- Document section -
+++

Studio album by Vega
- Released: (Standard) 27 February 2006 (Cómo Girar Sin Dar La Vuelta) 26 March 2007
- Recorded: 2004–2005
- Genre: Pop rock
- Length: 43:41
- Label: Universal Music, Muxxic
- Producer: Félix Valluguera, Bori Alarcón

Vega chronology
| India (2003) | Circular (2006) | Metamorfosis (2009) |

Singles from Circular
- "Una Vida Contigo" Released: 2006; "Y Llueve" Released: 2007;

= Circular (album) =

Circular is the second studio album by Spanish singer Vega, released on 27 February 2006 by Universal Music Spain.

==History==
After her album, India, Vega switched from Vale Music to Universal Music Spain and started working on her second album. All the songs on the album were written by Vega, except for a cover of Café Tacvba's "Eres", and "Solo Quiero Amanecer" written by Dani Martín (El Canto del Loco). The first single off Circular was "Una Vida Contigo" (Spanish for A Life with You). The album peaked at No.25 on the Spanish album charts, selling 25,000 copies.

+++

- Written task 1 -
List every album named in the Vega chronology of the Circular article, with the year given for each.
- Written task 2 -
According to the Circular article, what was the album's highest position on the Spanish album charts?
- Written task 3 -
Continue the Circular article from its last sentence.

- Data extract -
+++

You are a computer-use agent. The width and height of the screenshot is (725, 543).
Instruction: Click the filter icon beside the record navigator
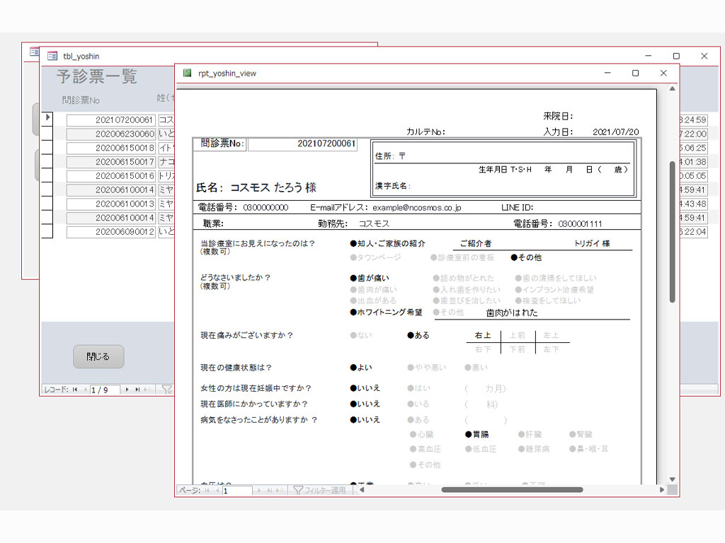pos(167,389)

+++

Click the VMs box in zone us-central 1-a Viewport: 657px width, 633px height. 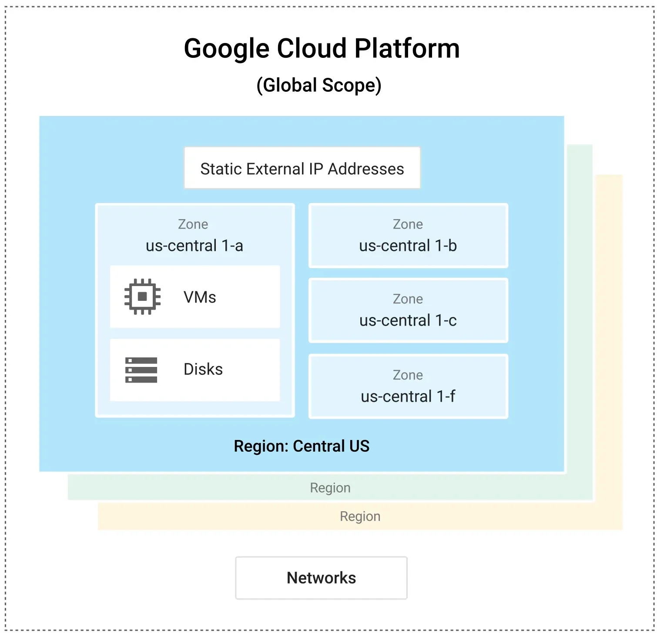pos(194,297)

+++

- Reply 1 -
India (2003), Circular (2006), Metamorfosis (2009)

- Reply 2 -
No. 25

- Reply 3 -
=== Circular: Cómo Girar Sin Dar La Vuelta ===
Due to the poor sales of the album, Vega went back to the studio and reworked the songs on her second effort, and also recorded two new songs: "Y Llueve" (Spanish for And It Rains) and "Clave De Sol". Both songs, along with the reworked versions of Circular, were then released as "Circular: Cómo Girar Sin Dar La Vuelta" (Circular: How To Spin Without Turning Around) on 26 March 2007. After releasing "Y Llueve" as the second single, both Vega and the label gave up promotion for the album, and she went on to concentrate on her future projects.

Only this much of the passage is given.